### [課題]
新型コロナウイルスによる価値観の変化を扱った提供文によると、筆者らがインタビュー調査を実施した年と対象者の総数は何か。

今夏も新型コロナウイルスの感染者が増加しているというニュースを目にしましたが、2020年から数年間続いた緊張感は遠い昔のように思われます。しかし、あの当時の感染拡大は私たちの行動を制限し、生活上に外的変化を与えただけでなく、内面の価値観や人生観にも大きな変化を生じさせたことは、多くの人に共通する経験ではないでしょうか。
価値観や人生観への影響に地域差はあるのか?
実際に価値観や人生観にどんな変化があったのか。さらに、同じ日本国内であっても、地域によって受け止め方の違いはあったのか。この点に着目して、筆者と髙瀨顕功先生(大正大学公共政策学科 准教授)は2022年に秋田県と東京都在住のそれぞれ20名(どちらも一般10名、僧侶10名)、計40名にインタビュー調査を実施しました。(詳細は「新型コロナウイルスによる価値観・死生観の変化 —秋田と東京の比較から—」参照)
この2地域を選んだ理由は、秋田県と東京都の人口動態・感染状況ならびに宗教への結びつき(寺檀関係)が対照的だったためです。秋田県は人口の一極集中が指摘される東京都に対して、国勢調査に基づく人口減少率が5回連続で全国最大という状況にあります(2024年1月1日時点で東京都人口13,911,902人、秋田県人口924,620人)。新型コロナウイルスが5類感染症に移行した2023年5月8日時点での秋田県の感染者累計203,791人、死亡者数604人、一方、東京都は、感染者累計4,386,904人、死亡者数8,124人でした。また、秋田県は比較的寺檀関係が密であり、葬送儀礼も伝統的な方法が守られている地域であるのに対して東京都は葬送儀礼の簡素化・小規模化が顕著で寺檀関係も希薄と言われる地域でもあります。
秋田・東京の共通点
まず、2地域に共通して見られた変化は「人間関係」、「生活の見直し」、「健康への意識」、「死生観」でした。
①人間関係:対面でのコミュニケーションの減少という外的変化はもちろんのこと、会うべき人=大事な人というように優先順位が明確になり、人間関係を整理できたというポジティブな意見が目立ちました。
②生活の見直し:自粛生活のなかでこれまでの家族関係を再考したり、ワークライフバランスをコロナ前に比べてプライベートに重きを置くようになったり、生活の外的変化にともない、価値観に変化が生じている様子がうかがえました。
③健康への意識:感染対策や自粛生活による運動不足対策からの身体的な健康志向のほかに、精神的健康の低下に言及する回答も共通して見られました。
④死生観:死をより身近に感じるようになったり、面会禁止のなかで死んでいくことはどういうことなのかと考えたり、死について考えるようなったという意見が見られました。
秋田・東京の相違点
「新型コロナウイルスへの恐怖感」と「葬儀・供養に対する考え方」の2点において、明確な相違がみられました。

### [記録データ]
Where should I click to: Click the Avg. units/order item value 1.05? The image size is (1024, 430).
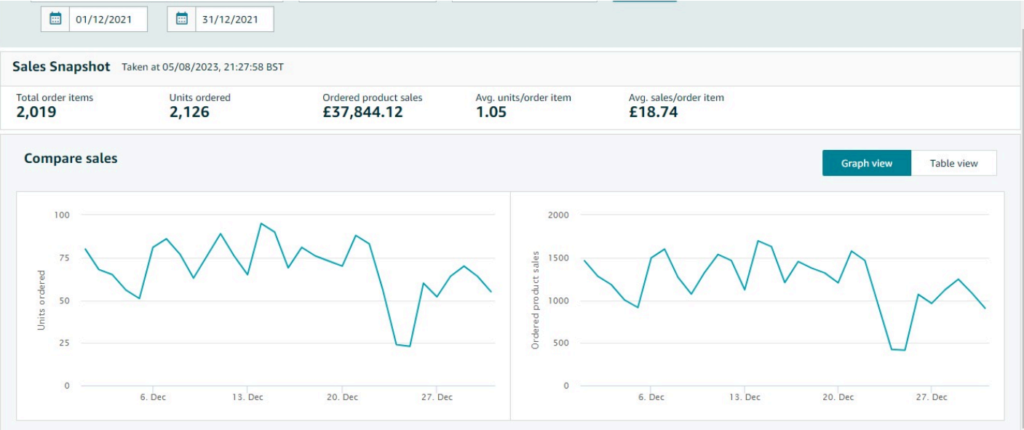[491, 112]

==

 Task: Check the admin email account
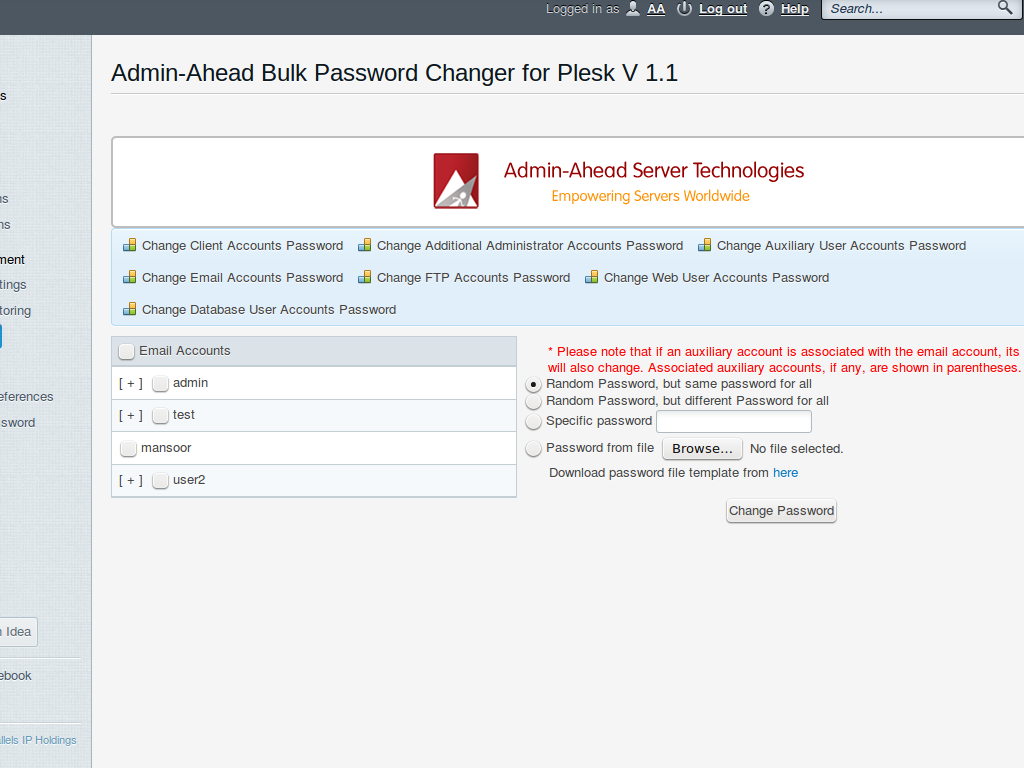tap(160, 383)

...

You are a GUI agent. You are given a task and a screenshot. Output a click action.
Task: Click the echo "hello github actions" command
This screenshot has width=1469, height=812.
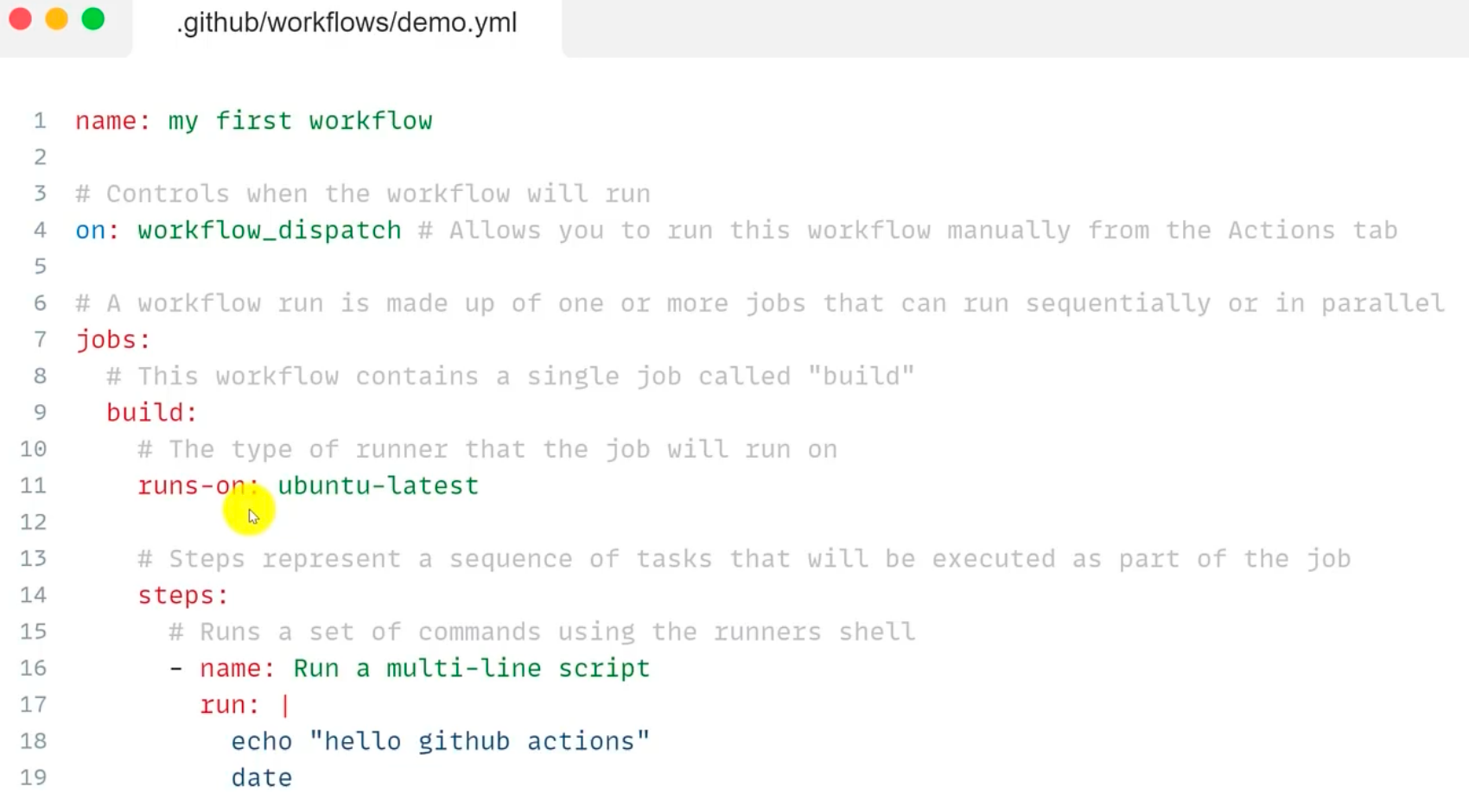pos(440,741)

### [解答欄]
2022年に、計40名を対象に実施した。